While stopping the tax break on loss-making rental properties has been designed
to even the playing field between investors and first-home buyers, costs are
likely to get passed down to tenants. If the situation does improve for
first-home buyers as a result of the changes, renters may also be adversely
affected due to a decrease in the amount of affordable housing stock.
Revenue Minister Stuart Nash's tax reforms,
if they do go ahead, would see the introduction of "loss
ring-fencing" rules which would stop people from being able to offset tax
losses from investment properties against other income. At the moment, property
investors can use losses on rental property to reduce their tax bill on other
income if the rents in question do not cover costs. According to Inland
Revenue, this situation currently affects 40 percent of New Zealand landlords,
with the average tax benefit being $2000 a year.
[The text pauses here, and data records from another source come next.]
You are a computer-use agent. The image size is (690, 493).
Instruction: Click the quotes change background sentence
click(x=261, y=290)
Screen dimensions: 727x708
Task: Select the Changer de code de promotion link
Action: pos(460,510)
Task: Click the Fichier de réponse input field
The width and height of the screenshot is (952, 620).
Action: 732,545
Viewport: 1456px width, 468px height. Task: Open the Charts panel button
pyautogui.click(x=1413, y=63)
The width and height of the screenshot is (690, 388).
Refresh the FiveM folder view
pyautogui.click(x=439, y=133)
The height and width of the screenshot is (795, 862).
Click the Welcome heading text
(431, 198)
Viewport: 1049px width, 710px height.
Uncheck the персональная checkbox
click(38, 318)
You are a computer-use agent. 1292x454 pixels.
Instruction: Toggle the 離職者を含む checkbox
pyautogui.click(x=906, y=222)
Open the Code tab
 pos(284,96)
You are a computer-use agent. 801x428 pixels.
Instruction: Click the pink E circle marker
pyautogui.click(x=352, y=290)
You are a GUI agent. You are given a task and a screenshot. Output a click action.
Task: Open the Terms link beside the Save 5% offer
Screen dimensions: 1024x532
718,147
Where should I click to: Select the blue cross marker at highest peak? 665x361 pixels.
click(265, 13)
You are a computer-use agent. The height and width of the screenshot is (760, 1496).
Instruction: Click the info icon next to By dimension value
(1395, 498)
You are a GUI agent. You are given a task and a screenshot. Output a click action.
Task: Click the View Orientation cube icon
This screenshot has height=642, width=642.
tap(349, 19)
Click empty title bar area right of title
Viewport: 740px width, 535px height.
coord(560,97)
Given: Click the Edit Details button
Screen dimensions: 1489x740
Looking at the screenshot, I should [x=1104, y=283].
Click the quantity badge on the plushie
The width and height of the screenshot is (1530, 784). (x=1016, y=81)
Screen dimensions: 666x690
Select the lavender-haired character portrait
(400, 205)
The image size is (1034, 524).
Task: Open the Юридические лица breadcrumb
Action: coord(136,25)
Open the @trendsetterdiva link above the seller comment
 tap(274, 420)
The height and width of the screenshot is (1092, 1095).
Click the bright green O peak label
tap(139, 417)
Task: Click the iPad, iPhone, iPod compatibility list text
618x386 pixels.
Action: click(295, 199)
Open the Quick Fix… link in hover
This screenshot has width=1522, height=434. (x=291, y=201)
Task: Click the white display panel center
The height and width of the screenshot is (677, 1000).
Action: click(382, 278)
According to landlord representative Andrew
King, the cost of setting up and providing a rental home will increase from
$5500 to $9000 per year if the new laws are passed, which is an extra $67 per
week. As you might expect, these costs are likely to get passed down to renters
themselves, a situation that could prove dire for renters who are already
facing increasing prices and overcrowding due to reduced stock. If the
situation for new-home buyers improves as a result of the new laws, renters
would get hit twice as new buyers decrease the amount of affordable stock in
key markets.
According to Inland Revenue, "Rental
loss ring-fencing will reduce after-tax rental returns for some landlords. This
could encourage the transfer of housing stock from investment housing (ie,
rental housing) to owner-occupier housing, putting pressure on the remaining
rental stock. On average, owner-occupied housing tends to have fewer people per
house... This suggests that the transfer of housing stock from rental to owner-occupied
may reduce the amount of housing available for each remaining renter unless
there is an adequate flow of new housing onto the rental market. This may lead
to increased rents. Landlords may also pass on their rental losses to tenants
in the form of increased rents."
Despite rising costs for investors and
potential problems for renters, the plan to end the tax break could also have a
positive impact. According to Nash, "In conjunction with the recently
announced extension to the bright-line test, ring-fencing losses from rental
properties would make property speculation less attractive and level the
playing field between property investors and home buyers... Changes would make
the tax system fairer by ensuring that investors could not offset their losses
on some property investments against their other income... The persistent tax
losses that many property investors declare on their investments indicate that
they rely on capital gains to make a profit."